| Work task |
Reproduce each line of the material that follows, word for word.
---------- Stored data
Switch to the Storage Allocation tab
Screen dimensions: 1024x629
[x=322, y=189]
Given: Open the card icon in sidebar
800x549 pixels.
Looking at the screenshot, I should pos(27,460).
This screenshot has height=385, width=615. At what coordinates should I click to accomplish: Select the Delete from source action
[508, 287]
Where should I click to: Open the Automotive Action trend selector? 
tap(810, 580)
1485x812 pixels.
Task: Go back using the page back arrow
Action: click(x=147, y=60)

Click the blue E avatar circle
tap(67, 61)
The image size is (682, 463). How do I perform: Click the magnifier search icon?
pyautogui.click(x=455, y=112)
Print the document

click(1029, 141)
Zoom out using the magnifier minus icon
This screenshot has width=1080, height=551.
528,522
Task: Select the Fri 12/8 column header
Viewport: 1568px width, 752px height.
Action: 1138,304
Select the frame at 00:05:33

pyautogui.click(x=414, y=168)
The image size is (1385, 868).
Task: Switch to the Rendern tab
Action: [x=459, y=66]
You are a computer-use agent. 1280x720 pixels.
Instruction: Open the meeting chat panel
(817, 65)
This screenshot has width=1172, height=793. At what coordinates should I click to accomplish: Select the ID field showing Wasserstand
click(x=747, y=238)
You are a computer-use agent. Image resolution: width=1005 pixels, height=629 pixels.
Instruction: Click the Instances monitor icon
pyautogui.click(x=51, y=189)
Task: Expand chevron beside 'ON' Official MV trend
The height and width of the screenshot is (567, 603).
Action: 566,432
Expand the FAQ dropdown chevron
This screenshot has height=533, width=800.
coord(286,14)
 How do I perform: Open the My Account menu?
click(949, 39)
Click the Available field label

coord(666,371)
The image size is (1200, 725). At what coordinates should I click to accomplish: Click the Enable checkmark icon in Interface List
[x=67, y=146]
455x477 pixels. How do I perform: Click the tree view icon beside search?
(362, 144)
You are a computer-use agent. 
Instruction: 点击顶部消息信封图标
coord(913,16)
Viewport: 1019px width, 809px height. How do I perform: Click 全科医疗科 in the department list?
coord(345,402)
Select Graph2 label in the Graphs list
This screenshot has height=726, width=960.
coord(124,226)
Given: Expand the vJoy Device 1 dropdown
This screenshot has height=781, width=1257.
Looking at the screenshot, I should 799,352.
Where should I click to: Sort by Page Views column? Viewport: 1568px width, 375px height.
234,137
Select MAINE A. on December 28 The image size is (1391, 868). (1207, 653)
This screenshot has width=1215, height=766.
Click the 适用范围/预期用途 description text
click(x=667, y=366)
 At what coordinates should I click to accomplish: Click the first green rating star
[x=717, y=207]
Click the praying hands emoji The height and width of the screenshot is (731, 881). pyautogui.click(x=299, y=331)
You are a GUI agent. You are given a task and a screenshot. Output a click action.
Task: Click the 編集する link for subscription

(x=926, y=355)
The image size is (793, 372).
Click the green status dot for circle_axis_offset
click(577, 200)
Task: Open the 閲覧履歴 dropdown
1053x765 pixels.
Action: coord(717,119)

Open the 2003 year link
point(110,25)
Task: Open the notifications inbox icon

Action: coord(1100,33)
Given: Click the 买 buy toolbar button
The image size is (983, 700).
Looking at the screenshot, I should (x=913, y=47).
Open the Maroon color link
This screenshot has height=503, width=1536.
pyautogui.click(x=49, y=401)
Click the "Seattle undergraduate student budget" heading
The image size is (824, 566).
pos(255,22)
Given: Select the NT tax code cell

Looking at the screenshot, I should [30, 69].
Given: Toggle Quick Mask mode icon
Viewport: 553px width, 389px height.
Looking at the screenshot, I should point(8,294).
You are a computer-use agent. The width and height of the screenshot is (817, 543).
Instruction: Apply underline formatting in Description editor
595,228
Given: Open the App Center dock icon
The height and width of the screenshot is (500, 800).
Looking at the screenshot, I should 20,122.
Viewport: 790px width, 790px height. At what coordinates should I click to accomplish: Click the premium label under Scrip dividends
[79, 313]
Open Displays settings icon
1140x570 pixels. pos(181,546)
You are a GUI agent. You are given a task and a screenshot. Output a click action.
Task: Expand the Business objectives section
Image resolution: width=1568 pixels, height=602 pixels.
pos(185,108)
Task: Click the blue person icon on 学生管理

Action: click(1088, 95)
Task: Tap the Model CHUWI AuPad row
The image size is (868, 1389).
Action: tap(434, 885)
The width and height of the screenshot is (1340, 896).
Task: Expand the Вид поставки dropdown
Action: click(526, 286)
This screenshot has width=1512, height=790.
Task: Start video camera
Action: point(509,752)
--------------------
| Answer section |
Switch to the Storage Allocation tab
Screen dimensions: 1024x629
[x=322, y=189]
Given: Open the card icon in sidebar
800x549 pixels.
Looking at the screenshot, I should pos(27,460).
This screenshot has height=385, width=615. At what coordinates should I click to accomplish: Select the Delete from source action
[508, 287]
Where should I click to: Open the Automotive Action trend selector? 
tap(810, 580)
1485x812 pixels.
Task: Go back using the page back arrow
Action: click(x=147, y=60)

Click the blue E avatar circle
tap(67, 61)
The image size is (682, 463). How do I perform: Click the magnifier search icon?
pyautogui.click(x=455, y=112)
Print the document

click(1029, 141)
Zoom out using the magnifier minus icon
This screenshot has width=1080, height=551.
528,522
Task: Select the Fri 12/8 column header
Viewport: 1568px width, 752px height.
Action: 1138,304
Select the frame at 00:05:33

pyautogui.click(x=414, y=168)
The image size is (1385, 868).
Task: Switch to the Rendern tab
Action: [x=459, y=66]
You are a computer-use agent. 1280x720 pixels.
Instruction: Open the meeting chat panel
(817, 65)
This screenshot has width=1172, height=793. At what coordinates should I click to accomplish: Select the ID field showing Wasserstand
click(x=747, y=238)
You are a computer-use agent. Image resolution: width=1005 pixels, height=629 pixels.
Instruction: Click the Instances monitor icon
pyautogui.click(x=51, y=189)
Task: Expand chevron beside 'ON' Official MV trend
The height and width of the screenshot is (567, 603).
Action: 566,432
Expand the FAQ dropdown chevron
This screenshot has height=533, width=800.
coord(286,14)
 How do I perform: Open the My Account menu?
click(949, 39)
Click the Available field label

coord(666,371)
The image size is (1200, 725). At what coordinates should I click to accomplish: Click the Enable checkmark icon in Interface List
[x=67, y=146]
455x477 pixels. How do I perform: Click the tree view icon beside search?
(362, 144)
You are a computer-use agent. 
Instruction: 点击顶部消息信封图标
coord(913,16)
Viewport: 1019px width, 809px height. How do I perform: Click 全科医疗科 in the department list?
coord(345,402)
Select Graph2 label in the Graphs list
This screenshot has height=726, width=960.
coord(124,226)
Given: Expand the vJoy Device 1 dropdown
This screenshot has height=781, width=1257.
Looking at the screenshot, I should 799,352.
Where should I click to: Sort by Page Views column? Viewport: 1568px width, 375px height.
234,137
Select MAINE A. on December 28 The image size is (1391, 868). (1207, 653)
This screenshot has width=1215, height=766.
Click the 适用范围/预期用途 description text
click(x=667, y=366)
 At what coordinates should I click to accomplish: Click the first green rating star
[x=717, y=207]
Click the praying hands emoji The height and width of the screenshot is (731, 881). pyautogui.click(x=299, y=331)
You are a GUI agent. You are given a task and a screenshot. Output a click action.
Task: Click the 編集する link for subscription

(x=926, y=355)
The image size is (793, 372).
Click the green status dot for circle_axis_offset
click(577, 200)
Task: Open the 閲覧履歴 dropdown
1053x765 pixels.
Action: coord(717,119)

Open the 2003 year link
point(110,25)
Task: Open the notifications inbox icon

Action: coord(1100,33)
Given: Click the 买 buy toolbar button
The image size is (983, 700).
Looking at the screenshot, I should (x=913, y=47).
Open the Maroon color link
This screenshot has height=503, width=1536.
pyautogui.click(x=49, y=401)
Click the "Seattle undergraduate student budget" heading
The image size is (824, 566).
pos(255,22)
Given: Select the NT tax code cell

Looking at the screenshot, I should [30, 69].
Given: Toggle Quick Mask mode icon
Viewport: 553px width, 389px height.
Looking at the screenshot, I should point(8,294).
You are a computer-use agent. The width and height of the screenshot is (817, 543).
Instruction: Apply underline formatting in Description editor
595,228
Given: Open the App Center dock icon
The height and width of the screenshot is (500, 800).
Looking at the screenshot, I should 20,122.
Viewport: 790px width, 790px height. At what coordinates should I click to accomplish: Click the premium label under Scrip dividends
[79, 313]
Open Displays settings icon
1140x570 pixels. pos(181,546)
You are a GUI agent. You are given a task and a screenshot. Output a click action.
Task: Expand the Business objectives section
Image resolution: width=1568 pixels, height=602 pixels.
pos(185,108)
Task: Click the blue person icon on 学生管理

Action: click(1088, 95)
Task: Tap the Model CHUWI AuPad row
The image size is (868, 1389).
Action: tap(434, 885)
The width and height of the screenshot is (1340, 896).
Task: Expand the Вид поставки dropdown
Action: click(526, 286)
This screenshot has width=1512, height=790.
Task: Start video camera
Action: point(509,752)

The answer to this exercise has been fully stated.